◆ Requirements:
Return each item below verbatim, keeping every line unchanged and in its original order.

(Word and element location items)
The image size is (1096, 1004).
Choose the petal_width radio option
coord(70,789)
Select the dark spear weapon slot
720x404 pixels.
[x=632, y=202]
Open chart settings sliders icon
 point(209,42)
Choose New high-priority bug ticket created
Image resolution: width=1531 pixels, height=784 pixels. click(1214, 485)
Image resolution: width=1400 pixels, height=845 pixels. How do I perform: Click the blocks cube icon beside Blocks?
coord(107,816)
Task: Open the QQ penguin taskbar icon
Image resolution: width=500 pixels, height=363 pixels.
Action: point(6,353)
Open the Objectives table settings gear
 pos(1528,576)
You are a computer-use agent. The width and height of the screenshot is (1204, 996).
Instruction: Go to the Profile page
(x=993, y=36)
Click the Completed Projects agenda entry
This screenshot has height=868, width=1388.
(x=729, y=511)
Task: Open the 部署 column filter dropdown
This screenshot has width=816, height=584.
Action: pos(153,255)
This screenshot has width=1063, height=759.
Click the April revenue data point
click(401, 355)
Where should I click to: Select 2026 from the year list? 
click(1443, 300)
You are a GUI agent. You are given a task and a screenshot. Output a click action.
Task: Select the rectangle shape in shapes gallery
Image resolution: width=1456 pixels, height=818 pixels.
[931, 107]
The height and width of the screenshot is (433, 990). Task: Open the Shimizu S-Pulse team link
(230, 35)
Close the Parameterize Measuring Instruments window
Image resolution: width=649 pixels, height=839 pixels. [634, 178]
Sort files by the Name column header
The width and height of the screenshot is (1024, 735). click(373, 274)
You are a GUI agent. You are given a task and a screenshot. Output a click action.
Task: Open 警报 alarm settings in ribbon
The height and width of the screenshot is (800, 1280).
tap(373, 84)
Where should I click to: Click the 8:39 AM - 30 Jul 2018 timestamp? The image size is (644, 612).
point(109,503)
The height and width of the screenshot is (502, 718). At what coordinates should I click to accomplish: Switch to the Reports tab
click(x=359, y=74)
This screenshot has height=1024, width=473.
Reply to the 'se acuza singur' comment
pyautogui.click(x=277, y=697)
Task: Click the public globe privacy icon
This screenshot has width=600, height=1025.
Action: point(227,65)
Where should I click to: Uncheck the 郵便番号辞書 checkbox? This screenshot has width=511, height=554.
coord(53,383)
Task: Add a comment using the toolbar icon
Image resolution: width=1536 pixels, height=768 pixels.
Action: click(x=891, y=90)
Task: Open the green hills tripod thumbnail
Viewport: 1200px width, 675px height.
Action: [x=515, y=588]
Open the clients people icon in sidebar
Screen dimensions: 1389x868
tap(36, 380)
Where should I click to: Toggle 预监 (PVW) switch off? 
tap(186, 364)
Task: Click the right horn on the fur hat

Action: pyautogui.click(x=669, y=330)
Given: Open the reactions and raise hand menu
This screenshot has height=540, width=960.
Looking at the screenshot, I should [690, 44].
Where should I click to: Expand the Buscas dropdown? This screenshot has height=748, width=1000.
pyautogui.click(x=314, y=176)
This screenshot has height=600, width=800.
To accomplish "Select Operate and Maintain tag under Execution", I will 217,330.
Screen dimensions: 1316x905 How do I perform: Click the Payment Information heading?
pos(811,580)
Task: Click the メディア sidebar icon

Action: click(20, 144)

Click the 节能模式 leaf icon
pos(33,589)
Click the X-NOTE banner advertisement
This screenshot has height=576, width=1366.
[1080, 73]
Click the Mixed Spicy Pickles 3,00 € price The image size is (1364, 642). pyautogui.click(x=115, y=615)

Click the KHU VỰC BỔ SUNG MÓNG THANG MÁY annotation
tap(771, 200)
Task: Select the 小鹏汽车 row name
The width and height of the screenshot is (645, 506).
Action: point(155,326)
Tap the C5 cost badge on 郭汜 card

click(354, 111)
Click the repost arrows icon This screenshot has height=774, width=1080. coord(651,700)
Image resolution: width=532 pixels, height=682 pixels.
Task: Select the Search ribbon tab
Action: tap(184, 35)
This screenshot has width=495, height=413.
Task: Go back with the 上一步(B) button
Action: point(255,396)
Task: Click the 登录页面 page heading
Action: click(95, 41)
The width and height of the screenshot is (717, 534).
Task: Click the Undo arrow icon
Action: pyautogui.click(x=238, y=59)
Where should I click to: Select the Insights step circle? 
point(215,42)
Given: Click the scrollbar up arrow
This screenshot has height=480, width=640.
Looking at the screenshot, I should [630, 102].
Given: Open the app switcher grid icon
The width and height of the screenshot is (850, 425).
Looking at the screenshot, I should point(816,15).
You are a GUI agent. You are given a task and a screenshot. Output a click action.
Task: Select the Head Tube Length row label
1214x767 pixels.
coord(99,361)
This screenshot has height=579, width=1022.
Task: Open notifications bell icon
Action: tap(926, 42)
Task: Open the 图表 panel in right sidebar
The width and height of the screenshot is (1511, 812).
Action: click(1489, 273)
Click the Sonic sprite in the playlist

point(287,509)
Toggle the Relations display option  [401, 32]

◆ Result below:
The image size is (1096, 1004).
Choose the petal_width radio option
coord(70,789)
Select the dark spear weapon slot
720x404 pixels.
[x=632, y=202]
Open chart settings sliders icon
 point(209,42)
Choose New high-priority bug ticket created
Image resolution: width=1531 pixels, height=784 pixels. click(1214, 485)
Image resolution: width=1400 pixels, height=845 pixels. How do I perform: Click the blocks cube icon beside Blocks?
coord(107,816)
Task: Open the QQ penguin taskbar icon
Image resolution: width=500 pixels, height=363 pixels.
Action: point(6,353)
Open the Objectives table settings gear
 pos(1528,576)
You are a computer-use agent. The width and height of the screenshot is (1204, 996).
Instruction: Go to the Profile page
(x=993, y=36)
Click the Completed Projects agenda entry
This screenshot has height=868, width=1388.
(x=729, y=511)
Task: Open the 部署 column filter dropdown
This screenshot has width=816, height=584.
Action: pos(153,255)
This screenshot has width=1063, height=759.
Click the April revenue data point
click(401, 355)
Where should I click to: Select 2026 from the year list? 
click(1443, 300)
You are a GUI agent. You are given a task and a screenshot. Output a click action.
Task: Select the rectangle shape in shapes gallery
Image resolution: width=1456 pixels, height=818 pixels.
[931, 107]
The height and width of the screenshot is (433, 990). Task: Open the Shimizu S-Pulse team link
(230, 35)
Close the Parameterize Measuring Instruments window
Image resolution: width=649 pixels, height=839 pixels. [634, 178]
Sort files by the Name column header
The width and height of the screenshot is (1024, 735). click(373, 274)
You are a GUI agent. You are given a task and a screenshot. Output a click action.
Task: Open 警报 alarm settings in ribbon
The height and width of the screenshot is (800, 1280).
tap(373, 84)
Where should I click to: Click the 8:39 AM - 30 Jul 2018 timestamp? The image size is (644, 612).
point(109,503)
The height and width of the screenshot is (502, 718). At what coordinates should I click to accomplish: Switch to the Reports tab
click(x=359, y=74)
This screenshot has height=1024, width=473.
Reply to the 'se acuza singur' comment
pyautogui.click(x=277, y=697)
Task: Click the public globe privacy icon
This screenshot has width=600, height=1025.
Action: point(227,65)
Where should I click to: Uncheck the 郵便番号辞書 checkbox? This screenshot has width=511, height=554.
coord(53,383)
Task: Add a comment using the toolbar icon
Image resolution: width=1536 pixels, height=768 pixels.
Action: click(x=891, y=90)
Task: Open the green hills tripod thumbnail
Viewport: 1200px width, 675px height.
Action: [x=515, y=588]
Open the clients people icon in sidebar
Screen dimensions: 1389x868
tap(36, 380)
Where should I click to: Toggle 预监 (PVW) switch off? 
tap(186, 364)
Task: Click the right horn on the fur hat

Action: pyautogui.click(x=669, y=330)
Given: Open the reactions and raise hand menu
This screenshot has height=540, width=960.
Looking at the screenshot, I should [690, 44].
Where should I click to: Expand the Buscas dropdown? This screenshot has height=748, width=1000.
pyautogui.click(x=314, y=176)
This screenshot has height=600, width=800.
To accomplish "Select Operate and Maintain tag under Execution", I will 217,330.
Screen dimensions: 1316x905 How do I perform: Click the Payment Information heading?
pos(811,580)
Task: Click the メディア sidebar icon

Action: click(20, 144)

Click the 节能模式 leaf icon
pos(33,589)
Click the X-NOTE banner advertisement
This screenshot has height=576, width=1366.
[1080, 73]
Click the Mixed Spicy Pickles 3,00 € price The image size is (1364, 642). pyautogui.click(x=115, y=615)

Click the KHU VỰC BỔ SUNG MÓNG THANG MÁY annotation
tap(771, 200)
Task: Select the 小鹏汽车 row name
The width and height of the screenshot is (645, 506).
Action: point(155,326)
Tap the C5 cost badge on 郭汜 card

click(354, 111)
Click the repost arrows icon This screenshot has height=774, width=1080. coord(651,700)
Image resolution: width=532 pixels, height=682 pixels.
Task: Select the Search ribbon tab
Action: tap(184, 35)
This screenshot has width=495, height=413.
Task: Go back with the 上一步(B) button
Action: point(255,396)
Task: Click the 登录页面 page heading
Action: click(95, 41)
The width and height of the screenshot is (717, 534).
Task: Click the Undo arrow icon
Action: pyautogui.click(x=238, y=59)
Where should I click to: Select the Insights step circle? 
point(215,42)
Given: Click the scrollbar up arrow
This screenshot has height=480, width=640.
Looking at the screenshot, I should [630, 102].
Given: Open the app switcher grid icon
The width and height of the screenshot is (850, 425).
Looking at the screenshot, I should point(816,15).
You are a GUI agent. You are given a task and a screenshot. Output a click action.
Task: Select the Head Tube Length row label
1214x767 pixels.
coord(99,361)
This screenshot has height=579, width=1022.
Task: Open notifications bell icon
Action: tap(926, 42)
Task: Open the 图表 panel in right sidebar
The width and height of the screenshot is (1511, 812).
Action: click(1489, 273)
Click the Sonic sprite in the playlist

point(287,509)
Toggle the Relations display option  [401, 32]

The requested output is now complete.